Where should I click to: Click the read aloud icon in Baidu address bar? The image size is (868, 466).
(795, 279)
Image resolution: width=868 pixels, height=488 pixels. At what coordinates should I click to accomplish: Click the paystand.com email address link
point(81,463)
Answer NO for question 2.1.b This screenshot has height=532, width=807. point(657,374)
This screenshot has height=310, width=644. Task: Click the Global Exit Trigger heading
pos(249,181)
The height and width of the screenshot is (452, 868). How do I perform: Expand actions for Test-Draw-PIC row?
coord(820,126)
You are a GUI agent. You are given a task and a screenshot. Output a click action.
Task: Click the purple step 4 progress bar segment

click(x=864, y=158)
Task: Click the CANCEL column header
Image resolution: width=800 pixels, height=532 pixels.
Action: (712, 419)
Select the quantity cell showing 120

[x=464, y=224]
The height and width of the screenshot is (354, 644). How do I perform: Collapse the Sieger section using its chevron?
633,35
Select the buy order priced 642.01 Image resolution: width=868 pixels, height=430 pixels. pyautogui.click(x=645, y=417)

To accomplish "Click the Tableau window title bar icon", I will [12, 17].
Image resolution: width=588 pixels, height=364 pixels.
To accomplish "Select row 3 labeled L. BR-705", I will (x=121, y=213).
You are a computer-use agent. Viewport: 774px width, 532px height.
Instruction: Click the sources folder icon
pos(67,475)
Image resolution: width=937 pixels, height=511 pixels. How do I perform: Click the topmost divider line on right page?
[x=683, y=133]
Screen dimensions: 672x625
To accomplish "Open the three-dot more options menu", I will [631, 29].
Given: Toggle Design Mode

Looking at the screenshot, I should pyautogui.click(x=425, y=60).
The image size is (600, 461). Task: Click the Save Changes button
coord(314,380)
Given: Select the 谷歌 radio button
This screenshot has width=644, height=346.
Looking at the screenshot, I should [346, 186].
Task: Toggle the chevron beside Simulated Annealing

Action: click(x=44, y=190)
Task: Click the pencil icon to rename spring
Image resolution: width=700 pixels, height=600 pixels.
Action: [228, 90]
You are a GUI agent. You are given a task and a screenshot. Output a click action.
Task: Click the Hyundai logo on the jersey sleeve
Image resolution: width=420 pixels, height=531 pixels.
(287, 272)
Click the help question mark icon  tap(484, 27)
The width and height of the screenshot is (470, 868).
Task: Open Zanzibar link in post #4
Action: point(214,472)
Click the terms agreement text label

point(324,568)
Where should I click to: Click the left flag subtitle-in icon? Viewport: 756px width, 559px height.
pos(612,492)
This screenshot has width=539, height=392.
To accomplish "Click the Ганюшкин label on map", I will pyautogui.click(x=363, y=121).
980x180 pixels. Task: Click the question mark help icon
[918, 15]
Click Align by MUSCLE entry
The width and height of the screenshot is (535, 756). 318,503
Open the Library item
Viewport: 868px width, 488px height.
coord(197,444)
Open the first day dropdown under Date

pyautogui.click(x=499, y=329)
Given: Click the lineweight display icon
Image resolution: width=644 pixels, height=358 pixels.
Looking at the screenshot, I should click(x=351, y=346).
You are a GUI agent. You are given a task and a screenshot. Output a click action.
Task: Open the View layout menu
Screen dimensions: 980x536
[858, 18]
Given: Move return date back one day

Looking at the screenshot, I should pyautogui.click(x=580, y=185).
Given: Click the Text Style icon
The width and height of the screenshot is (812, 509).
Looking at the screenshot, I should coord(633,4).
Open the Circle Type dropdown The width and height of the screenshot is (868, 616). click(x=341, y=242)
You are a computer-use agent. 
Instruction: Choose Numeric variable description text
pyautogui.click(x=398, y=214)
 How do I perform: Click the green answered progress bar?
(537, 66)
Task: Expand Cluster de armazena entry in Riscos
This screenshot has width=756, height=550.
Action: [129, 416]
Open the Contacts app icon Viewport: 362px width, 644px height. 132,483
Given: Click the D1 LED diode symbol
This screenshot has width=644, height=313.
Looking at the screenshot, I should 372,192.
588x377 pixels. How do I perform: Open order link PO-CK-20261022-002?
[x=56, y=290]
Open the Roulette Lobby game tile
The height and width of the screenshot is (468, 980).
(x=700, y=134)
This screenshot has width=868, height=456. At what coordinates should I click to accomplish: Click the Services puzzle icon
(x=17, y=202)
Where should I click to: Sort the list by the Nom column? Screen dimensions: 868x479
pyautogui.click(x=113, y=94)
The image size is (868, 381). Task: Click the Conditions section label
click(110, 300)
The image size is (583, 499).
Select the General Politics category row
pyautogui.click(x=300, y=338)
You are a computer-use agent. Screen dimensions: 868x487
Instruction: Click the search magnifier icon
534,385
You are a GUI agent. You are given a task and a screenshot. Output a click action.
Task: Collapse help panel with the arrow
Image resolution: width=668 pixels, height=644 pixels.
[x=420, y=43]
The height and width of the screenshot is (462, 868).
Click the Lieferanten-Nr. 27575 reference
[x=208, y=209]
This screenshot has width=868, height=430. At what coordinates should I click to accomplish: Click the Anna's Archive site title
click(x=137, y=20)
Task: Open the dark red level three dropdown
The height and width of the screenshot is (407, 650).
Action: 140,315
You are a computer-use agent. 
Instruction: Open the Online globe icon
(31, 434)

******

The answer consists of every entry, returned exactly.

• _Solution for this task_
Where should I click to: Click the read aloud icon in Baidu address bar? The image size is (868, 466).
(795, 279)
Image resolution: width=868 pixels, height=488 pixels. At what coordinates should I click to accomplish: Click the paystand.com email address link
point(81,463)
Answer NO for question 2.1.b This screenshot has height=532, width=807. point(657,374)
This screenshot has height=310, width=644. Task: Click the Global Exit Trigger heading
pos(249,181)
The height and width of the screenshot is (452, 868). How do I perform: Expand actions for Test-Draw-PIC row?
coord(820,126)
You are a GUI agent. You are given a task and a screenshot. Output a click action.
Task: Click the purple step 4 progress bar segment

click(x=864, y=158)
Task: Click the CANCEL column header
Image resolution: width=800 pixels, height=532 pixels.
Action: (712, 419)
Select the quantity cell showing 120

[x=464, y=224]
The height and width of the screenshot is (354, 644). How do I perform: Collapse the Sieger section using its chevron?
633,35
Select the buy order priced 642.01 Image resolution: width=868 pixels, height=430 pixels. pyautogui.click(x=645, y=417)

To accomplish "Click the Tableau window title bar icon", I will [12, 17].
Image resolution: width=588 pixels, height=364 pixels.
To accomplish "Select row 3 labeled L. BR-705", I will (x=121, y=213).
You are a computer-use agent. Viewport: 774px width, 532px height.
Instruction: Click the sources folder icon
pos(67,475)
Image resolution: width=937 pixels, height=511 pixels. How do I perform: Click the topmost divider line on right page?
[x=683, y=133]
Screen dimensions: 672x625
To accomplish "Open the three-dot more options menu", I will [631, 29].
Given: Toggle Design Mode

Looking at the screenshot, I should pyautogui.click(x=425, y=60).
The image size is (600, 461). Task: Click the Save Changes button
coord(314,380)
Given: Select the 谷歌 radio button
This screenshot has width=644, height=346.
Looking at the screenshot, I should [346, 186].
Task: Toggle the chevron beside Simulated Annealing

Action: click(x=44, y=190)
Task: Click the pencil icon to rename spring
Image resolution: width=700 pixels, height=600 pixels.
Action: [228, 90]
You are a GUI agent. You are given a task and a screenshot. Output a click action.
Task: Click the Hyundai logo on the jersey sleeve
Image resolution: width=420 pixels, height=531 pixels.
(287, 272)
Click the help question mark icon  tap(484, 27)
The width and height of the screenshot is (470, 868).
Task: Open Zanzibar link in post #4
Action: point(214,472)
Click the terms agreement text label

point(324,568)
Where should I click to: Click the left flag subtitle-in icon? Viewport: 756px width, 559px height.
pos(612,492)
This screenshot has width=539, height=392.
To accomplish "Click the Ганюшкин label on map", I will pyautogui.click(x=363, y=121).
980x180 pixels. Task: Click the question mark help icon
[918, 15]
Click Align by MUSCLE entry
The width and height of the screenshot is (535, 756). 318,503
Open the Library item
Viewport: 868px width, 488px height.
coord(197,444)
Open the first day dropdown under Date

pyautogui.click(x=499, y=329)
Given: Click the lineweight display icon
Image resolution: width=644 pixels, height=358 pixels.
Looking at the screenshot, I should click(x=351, y=346).
You are a GUI agent. You are given a task and a screenshot. Output a click action.
Task: Open the View layout menu
Screen dimensions: 980x536
[858, 18]
Given: Move return date back one day

Looking at the screenshot, I should pyautogui.click(x=580, y=185).
Given: Click the Text Style icon
The width and height of the screenshot is (812, 509).
Looking at the screenshot, I should coord(633,4).
Open the Circle Type dropdown The width and height of the screenshot is (868, 616). click(x=341, y=242)
You are a computer-use agent. 
Instruction: Choose Numeric variable description text
pyautogui.click(x=398, y=214)
 How do I perform: Click the green answered progress bar?
(537, 66)
Task: Expand Cluster de armazena entry in Riscos
This screenshot has width=756, height=550.
Action: [129, 416]
Open the Contacts app icon Viewport: 362px width, 644px height. 132,483
Given: Click the D1 LED diode symbol
This screenshot has width=644, height=313.
Looking at the screenshot, I should 372,192.
588x377 pixels. How do I perform: Open order link PO-CK-20261022-002?
[x=56, y=290]
Open the Roulette Lobby game tile
The height and width of the screenshot is (468, 980).
(x=700, y=134)
This screenshot has width=868, height=456. At what coordinates should I click to accomplish: Click the Services puzzle icon
(x=17, y=202)
Where should I click to: Sort the list by the Nom column? Screen dimensions: 868x479
pyautogui.click(x=113, y=94)
The image size is (868, 381). Task: Click the Conditions section label
click(110, 300)
The image size is (583, 499).
Select the General Politics category row
pyautogui.click(x=300, y=338)
You are a computer-use agent. Screen dimensions: 868x487
Instruction: Click the search magnifier icon
534,385
You are a GUI agent. You are given a task and a screenshot. Output a click action.
Task: Collapse help panel with the arrow
Image resolution: width=668 pixels, height=644 pixels.
[x=420, y=43]
The height and width of the screenshot is (462, 868).
Click the Lieferanten-Nr. 27575 reference
[x=208, y=209]
This screenshot has width=868, height=430. At what coordinates should I click to accomplish: Click the Anna's Archive site title
click(x=137, y=20)
Task: Open the dark red level three dropdown
The height and width of the screenshot is (407, 650).
Action: 140,315
You are a computer-use agent. 
Instruction: Open the Online globe icon
(31, 434)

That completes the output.